ジェニオンの最終最強の形態。サード・ステージに覚醒した「いがみ合う双子」の力を最大限に発揮するための形態であり、武装はジェニオンの発展型となっている。TS-DEMONのサードモードである戦術システム「ディアボロス・エクス・マキナ」の起動により、「いがみ合う双子」による事象制御パターンをロードすることで変化する。

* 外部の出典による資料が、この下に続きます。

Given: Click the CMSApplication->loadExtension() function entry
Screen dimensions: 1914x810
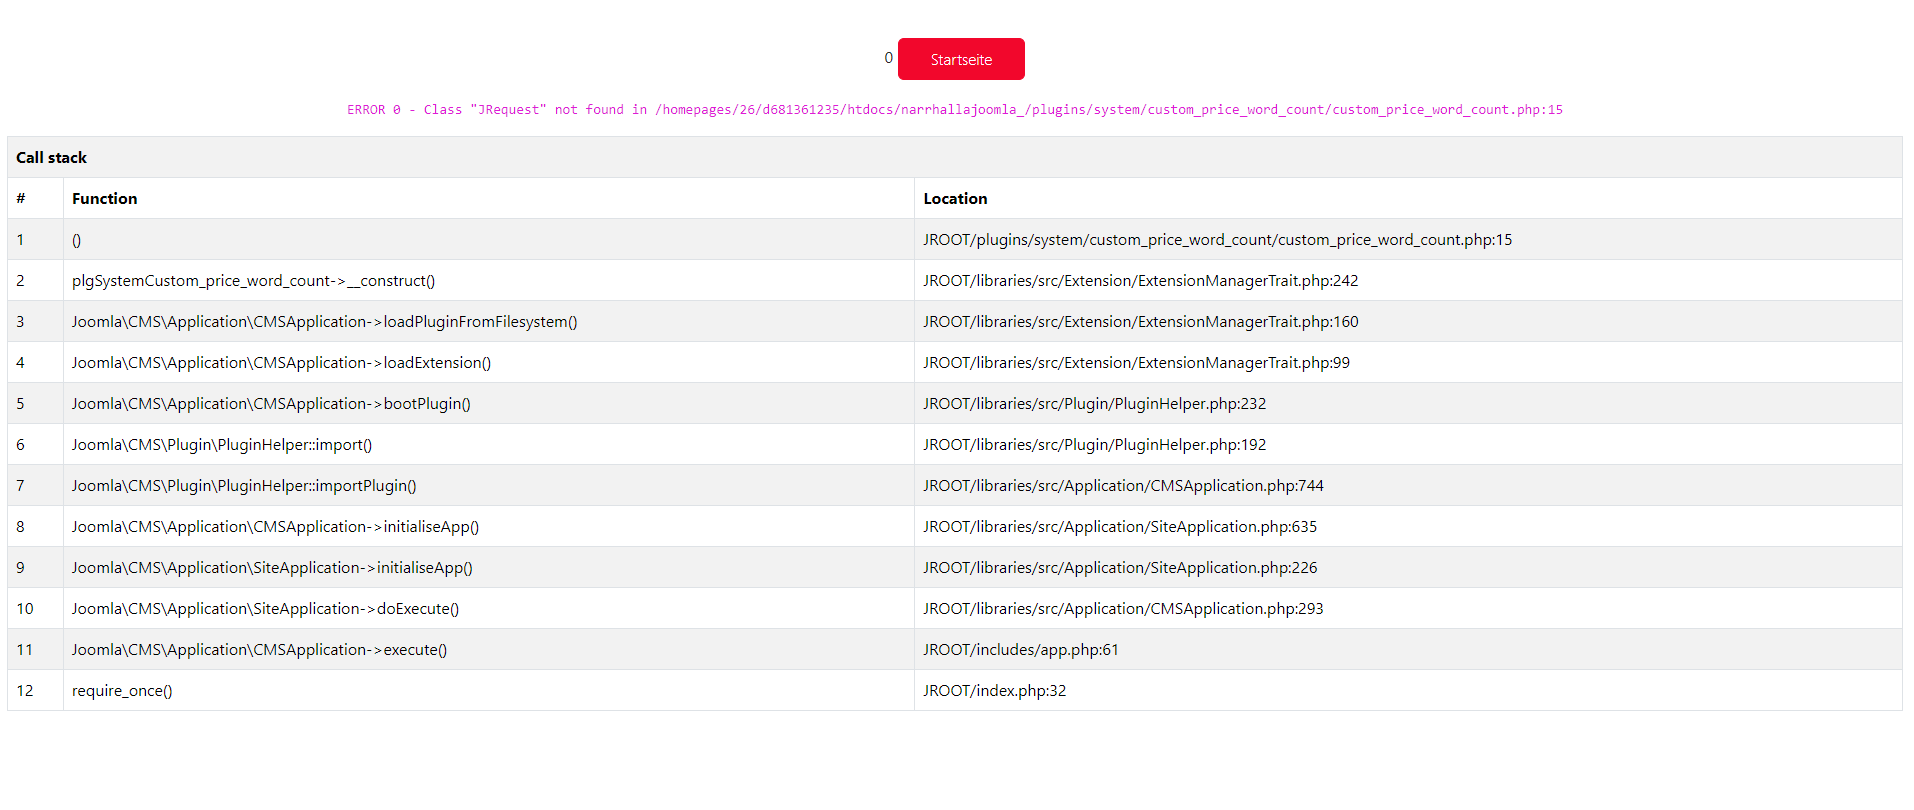Looking at the screenshot, I should click(281, 363).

AGが多元戦争で得たバルゴラ・グローリーのガナリー・カーバー変容時のデータ(Sのものではなく、多元戦争当時のデータ)、ガンレオンの自律性のコピー、トライア・スコートから齎されたリ・ブラスタのSPIGOTのデータにそれらをがヒビキの意志と植えつけられたジェニオン自身の意志により統合されることで誕生した。AGが想定していた姿「ジェミニオン(Geminion)」はジェニオン・ガイ(骸)に「身」が入った、というネーミングであり、カオス・レムレースをヒトガタにしたかのような禍々しい機体だったが、ヒビキの意志に呼応した「いがみ合う双子」とジェニオンの意志を反映した結果、「いがみ合う双子」がオーバードライブを起こし、AGの想定していた「をも恐れぬ最凶の機神」を通り越し、「禁忌の向こうにある希望」としてヒビキとジェニオン自身の意志を反映したさらなる変容を起こし、随所にジェニオンの意匠を残しつつも、ガイを超える巨躯へと変貌。完全にヒビキの力として生まれ変わり、全てを超えた新たな始まりたる存在「ジェミニオン・レイ」と命名された。「レイ」は恐らく「零」と「光」のダブルミーニング。ちなみにヒビキ自身は「ジェミニオン」の名を略称として使用している。ジェニオンはいわば幼生、ジェニオン・ガイは蛹であり、この形態こそが真の「いがみ合う双子」の搭載機と言える。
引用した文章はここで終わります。